Information:
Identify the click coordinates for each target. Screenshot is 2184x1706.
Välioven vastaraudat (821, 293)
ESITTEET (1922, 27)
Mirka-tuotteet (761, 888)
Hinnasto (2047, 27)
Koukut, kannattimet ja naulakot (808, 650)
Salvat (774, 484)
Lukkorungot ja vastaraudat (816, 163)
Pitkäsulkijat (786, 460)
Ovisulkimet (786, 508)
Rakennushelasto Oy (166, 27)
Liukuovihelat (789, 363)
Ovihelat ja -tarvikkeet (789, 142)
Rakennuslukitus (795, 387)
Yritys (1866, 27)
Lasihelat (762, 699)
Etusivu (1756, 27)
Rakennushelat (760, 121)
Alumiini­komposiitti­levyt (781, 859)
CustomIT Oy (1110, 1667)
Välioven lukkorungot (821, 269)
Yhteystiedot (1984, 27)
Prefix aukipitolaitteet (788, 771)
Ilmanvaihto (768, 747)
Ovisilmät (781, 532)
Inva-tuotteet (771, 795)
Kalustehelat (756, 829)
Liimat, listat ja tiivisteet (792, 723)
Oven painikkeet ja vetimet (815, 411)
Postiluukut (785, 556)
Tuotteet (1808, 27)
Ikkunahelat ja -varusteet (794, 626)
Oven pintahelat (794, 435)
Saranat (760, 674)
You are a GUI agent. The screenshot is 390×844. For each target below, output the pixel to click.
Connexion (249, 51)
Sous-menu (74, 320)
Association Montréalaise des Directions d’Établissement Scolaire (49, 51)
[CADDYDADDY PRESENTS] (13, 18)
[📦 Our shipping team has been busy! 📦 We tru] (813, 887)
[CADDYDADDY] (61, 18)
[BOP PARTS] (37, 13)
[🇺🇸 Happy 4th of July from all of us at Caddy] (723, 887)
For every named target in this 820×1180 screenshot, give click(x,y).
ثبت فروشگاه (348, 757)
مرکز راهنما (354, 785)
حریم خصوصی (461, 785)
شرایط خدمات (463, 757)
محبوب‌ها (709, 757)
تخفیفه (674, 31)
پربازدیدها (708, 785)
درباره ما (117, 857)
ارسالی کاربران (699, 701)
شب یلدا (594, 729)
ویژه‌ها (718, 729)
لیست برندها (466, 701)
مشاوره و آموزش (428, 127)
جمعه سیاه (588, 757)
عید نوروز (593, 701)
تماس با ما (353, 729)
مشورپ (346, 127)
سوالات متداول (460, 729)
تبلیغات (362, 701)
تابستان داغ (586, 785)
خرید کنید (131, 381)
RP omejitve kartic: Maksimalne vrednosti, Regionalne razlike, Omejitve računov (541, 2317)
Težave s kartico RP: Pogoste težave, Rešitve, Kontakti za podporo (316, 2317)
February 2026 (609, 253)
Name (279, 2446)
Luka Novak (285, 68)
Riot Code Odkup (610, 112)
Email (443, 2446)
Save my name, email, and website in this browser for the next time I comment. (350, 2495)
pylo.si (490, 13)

Task item: Please return, exactly as written, the line containing "تماس با ما (353, 729)" and every line after it through the end of the records above, and nothing else.

Task output:
تماس با ما (353, 729)
مشورپ (346, 127)
سوالات متداول (460, 729)
تبلیغات (362, 701)
تابستان داغ (586, 785)
خرید کنید (131, 381)
RP omejitve kartic: Maksimalne vrednosti, Regionalne razlike, Omejitve računov (541, 2317)
Težave s kartico RP: Pogoste težave, Rešitve, Kontakti za podporo (316, 2317)
February 2026 (609, 253)
Name (279, 2446)
Luka Novak (285, 68)
Riot Code Odkup (610, 112)
Email (443, 2446)
Save my name, email, and website in this browser for the next time I comment. (350, 2495)
pylo.si (490, 13)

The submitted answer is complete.